Honestly, not sure we needed the incest on top of all the
other fetishes going on here, but sure, throw it on the pile. It’s
all a grotesque parody of the fantasy American family of the Reagan-Bush era, up to the 1950s dress
code and décor. The only sign that the 1990s exist at all inside the Robeson
House is a TV upstairs broadcasting Gulf War news reports. America made great again.
Considering the themes of child abuse, cannibalism, and racism, The People Under the Stairs could be a very dark movie. One could also imagine that the comedy might undercut the important tone of a social thriller. I'd argue, that actually, the comedy never defeats the film's message. Instead an important message is presented to mass 1991 audiences in a disgustable and entertaining way.
This is a solid comedy too. Leroy complains about Fool’s age: "Thirteenth birthday
is unlucky anyway, too old to get tit, too young to get ass". Everett McGill
rushes around his house as a furious berserker, but his attacks are usually
answered with physical comedy. Fool drops bricks on his head or kicks him in
the nuts. Then there is the Robeson house being filled with whimsical traps, like a
staircase that turns into a ramp, or an electrified door. The People Under the
Stairs is never gorey enough to work as a slasher, but it is silly enough to be funny. The jokes also do not kill the deranged and disturbing edge to Mommy and Daddy's behavior.
The Los Angeles of 1991 was already at the center of
American racial politics, and would remain so throughout the decade. In May of this
year, Rodney King was savagely beaten by the LAPD. The People Under the Stairs
releases only five months before the city will explode after King’s assaulters
are found not-guilty in a grotesque parody of justice. Wes Craven started work
on The People Under the Stairs before any of that began, but he must have felt
that energy to begin the project. He's still a White author and White director working in a Black space, but his work never feels inauthentic or misguided. Meanwhile, a different White writer/director would release the equally prescient and important Candyman set in Chicago a year later.
People seemed aware that something was terribly wrong, that
our society was betraying entire classes of Americans. At they knew in 1991, they forget quickly. They voted
overwhelming in Newt Gingrich’s Republican Revolution of 1994, and the story
turned forever towards cutting budgets, cutting welfare, and pouring money into
the hands of the police. For a moment we recognized the problem, then chose to
make it worse.
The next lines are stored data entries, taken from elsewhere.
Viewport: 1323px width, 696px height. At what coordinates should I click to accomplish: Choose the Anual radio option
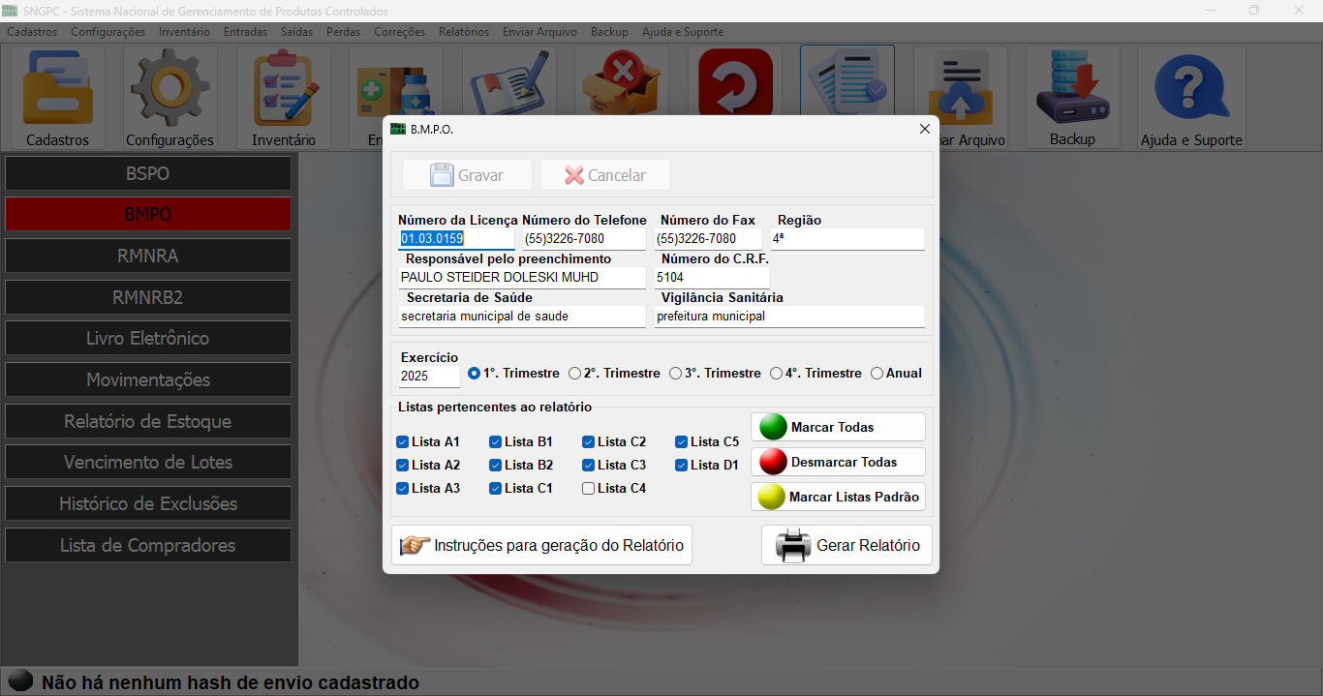click(877, 374)
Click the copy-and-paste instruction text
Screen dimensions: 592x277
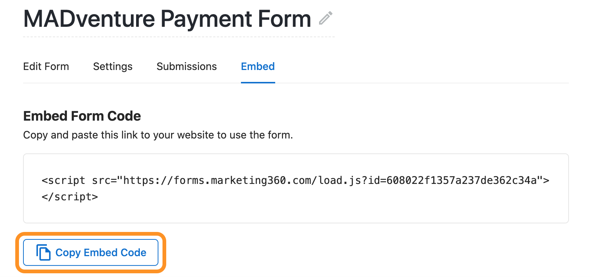click(158, 135)
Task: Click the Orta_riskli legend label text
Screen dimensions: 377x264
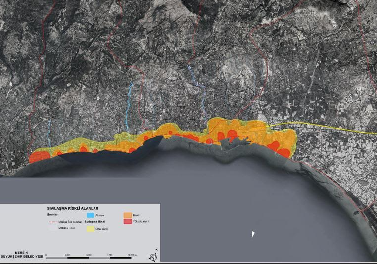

So the horrors have continued to compound until this very
day. Rodney King did not need to be the template for George Floyd. But he was.
The People Under the Stairs is less beloved today than Candyman,
and it isn’t hard to see why. Candyman is far more terrifying and more
primal. It’s a conscious act of mythmaking. Meanwhile, The People Under the
Stairs sacrifices fear and stakes for the occasional goofy trap and one-liner.
Though, to Wes Craven’s credit, his movie is set from a Black perspective. Fool
is an able, strong hero, supported by his community. Candyman’s perspective still is terrified of Black neighborhoods. The People
Under the Stairs sees those places as home. In the ghetto, there is community,
family, and love.
In the White suburbs, that’s where the real evil lies.